Now, we need to add the AST walking code into the while loop's anonymous function so that it can run over the user supplied body. We'll simply use the two functions recur-statement? and recur-expression to rewrite my-recur nodes.

(defn recur-statement? [expr]
		(and (seq? expr)
							(= (first expr) 'my-recur)))

(defn recur-expression [loop-finished-sym loop-bindings-sym node]
		`(do
					(reset! ~loop-finished-sym false)
					(reset! ~loop-bindings-sym
													(vec (interleave (take-nth 2 @~loop-bindings-sym) (list ~@(rest node)))))
					nil))

(defmacro my-loop [user-bindings & body]
		(let [finished (gensym "finished")
								bindings (gensym "bindings")]
				`(let [~finished (atom false)
											~bindings (atom '~user-bindings)]
							(while (not @~finished)
									(reset! ~finished true)
									(apply
										(fn ~(vec (take-nth 2 user-bindings))
												~@(riddley.walk/walk-exprs recur-statement? (partial recur-expression finished bindings) body))
										(take-nth 2 (rest @~bindings)))))))

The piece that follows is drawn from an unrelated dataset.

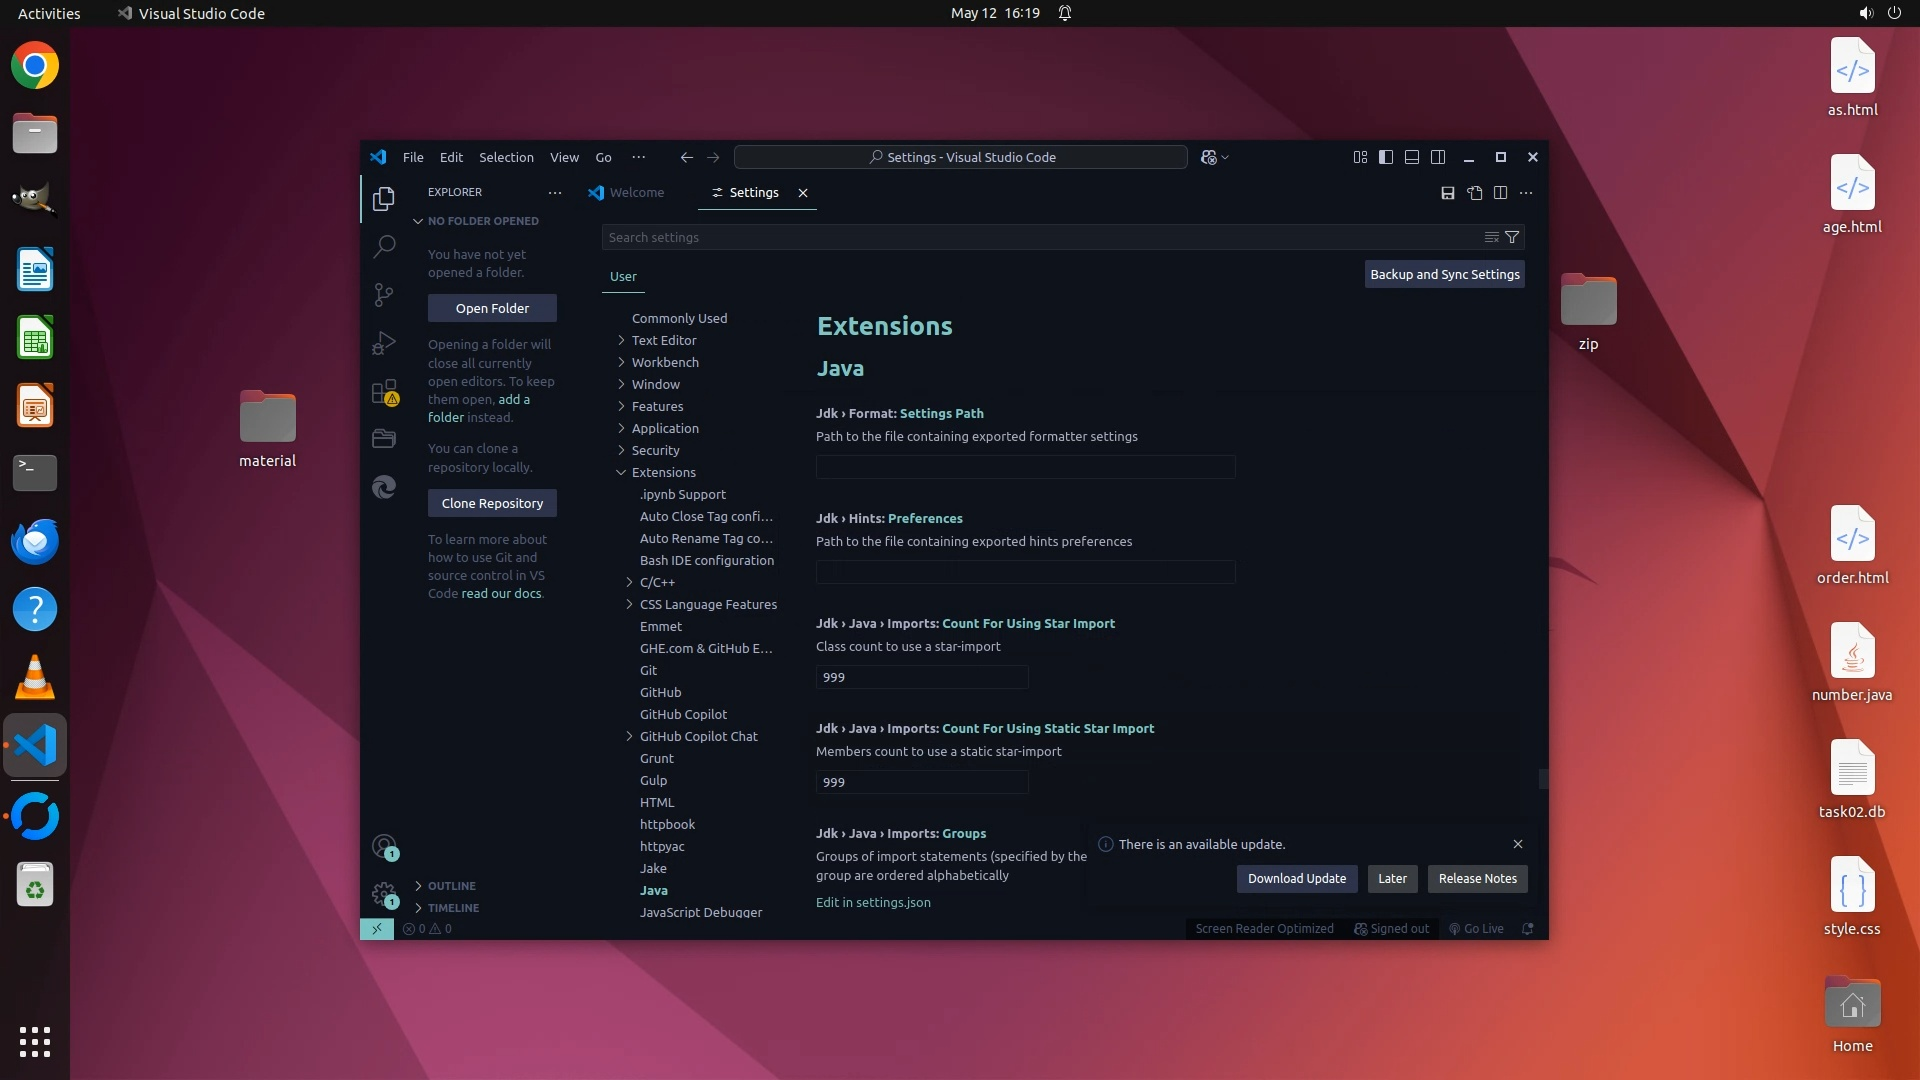1920x1080 pixels.
Task: Toggle the bottom panel layout button
Action: [x=1412, y=157]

Finally, we need to return the result of the last invocation. We'll introduce a third atom for holding state that will be set to the result of applying the body function. At the end of the while loop we will simply return this result.

(defn recur-statement? [expr]
		(and (seq? expr)
							(= (first expr) 'my-recur)))

(defn recur-expression [loop-finished-sym loop-bindings-sym node]
		`(do
					(reset! ~loop-finished-sym false)
					(reset! ~loop-bindings-sym
													(vec (interleave (take-nth 2 @~loop-bindings-sym) (list ~@(rest node)))))
					nil))

(defmacro my-loop [user-bindings & body]
		(let [finished (gensym "finished")
								bindings (gensym "bindings")
								return-value (gensym "return-value")]
				`(let [~finished (atom false)
											~bindings (atom '~user-bindings)
											~return-value (atom nil)]
							(while (not @~finished)
									(reset! ~finished true)
									(reset! ~return-value
																	(apply
																		(fn ~(vec (take-nth 2 user-bindings))
																				~@(riddley.walk/walk-exprs recur-statement? (partial recur-expression finished bindings) body))
																		(take-nth 2 (rest @~bindings))))
									@~return-value))))

The Imitation of Immutability

While the my-loop macro involves a lot of state (even more state than a simple java while loop), we've hidden it behind the macro. In this way we've achieved both the goal of a recursive procedure and a procedure which will not add stack frames for each recursive iteration. From the perspective of users of my-recur, there is an imitation of immutability. In end, all immutable languages act this way, they're all running on von Neumann architectures after all.

1. While is actually implemented with clojure's loop. It is, of course, necessary to bootstrap some kind of looping mechanism from outside of the language.